Sinks are consuming end of a stream. In JS they are sometimes represented as WritableStream, but more often than not as an abstract resource that consumes data. There are once again two types of sinks: JS backed, and resource backed. JS backed sinks read chunks from the stream in JS. Resource backed sinks consume streams in Rust - they usually send this data to some IO sink, like a network socket or open file.

To make streams optimally fast, we need to optimize them specifically for the pair of source and sink they consist of. For example, a stream with a Rust backed sink & source, can perform the entire stream in Rust - no copies to JavaScript are necessary. If the reverse is true (both sides of the stream are JS backed), no copies to Rust are necessary.

Some sinks are also special: they want to read all data from the stream into a single combined chunk for example. In this case if the source can provide all data in a single operation more efficiently than streaming into chunks, cpu cycles and thus time can be saved resulting faster streams.

Streaming operation

To optimize streams what we really need to do is optimize the streaming operation.

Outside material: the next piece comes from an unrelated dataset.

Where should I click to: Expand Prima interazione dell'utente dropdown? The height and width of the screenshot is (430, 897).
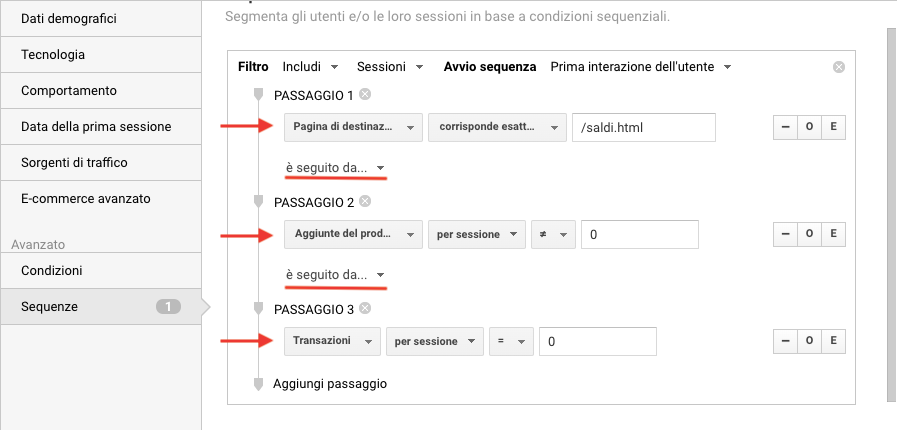[x=641, y=67]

This means that every place we "perform a streaming operation" we need to decide if we can perform an optimized operation.

More concretely the baseline operation we are trying to optimize is the following:

get a reader from the ReadableStream (source)
while the reader has more chunks:
1. read a chunk from the reader
2. emit the chunk into the underlying sink
unlock the stream by closing the reader

This operation exists in various places. Some examples:

ReadableStream#pipeTo(writable)
ReadableStream#pipeThrough(transformer)
req.body reading in fetch
resp.body reading in HTTP server

Currently all of the above implementations of the operation (except for the HTTP server case) are completely un-optimized, and are implemented in pure JS. This means that if a stream consists of a rust backed sink and source (e.g file upload via fetch), all data needs to be copied once from Rust into JS, and then from JS back into Rust.

Optimizations

This is exactly where the core of the optimization lies. We can significantly improve performance by skipping the step where we copy data from / to JS.

We have some practical experience with the performance improvements this unlocks in the HTTP server. We have implemented an optimization there that allows some Rust backed sources to be directly used as a HTTP response, without having to get copied through JS. This significantly improves throughput.

The implementation

Deno uses WHATWG streams as the primitive for sources and sinks. Our implementation work will focus exclusively on these (ReadableStream and WritableStream). These stream primitives have the benefit that they are able to be locked. This allows us to take full ownership of the underlying source / sink, allowing us to move the ownership from JS to Rust. This enables all following optimizations.

To make the optimization work, we need to be able to effectively identify which sources and sinks are resource backed, and can have their streaming operation offloaded to Rust. To do this we need to brand all JS objects that represent a source or sink that is backed by a resource. Luckily this is easy, as the API for all source and sink resources is the same: it is the deno_core::Resource read & write API. To brand a source or sink object thus, we only need to attach a hidden [rid] property to it. This property can then hold the resource ID backing the source or sink.

For sources, this branding is already implemented for many streams through the readableStreamForRid helper function in __bootstrap.streams.readableStreamForRid. We need to implement a similar helper function for WritableStream sinks, probably called writableStreamForRid. A non branding version of this helper already exists in ext/net.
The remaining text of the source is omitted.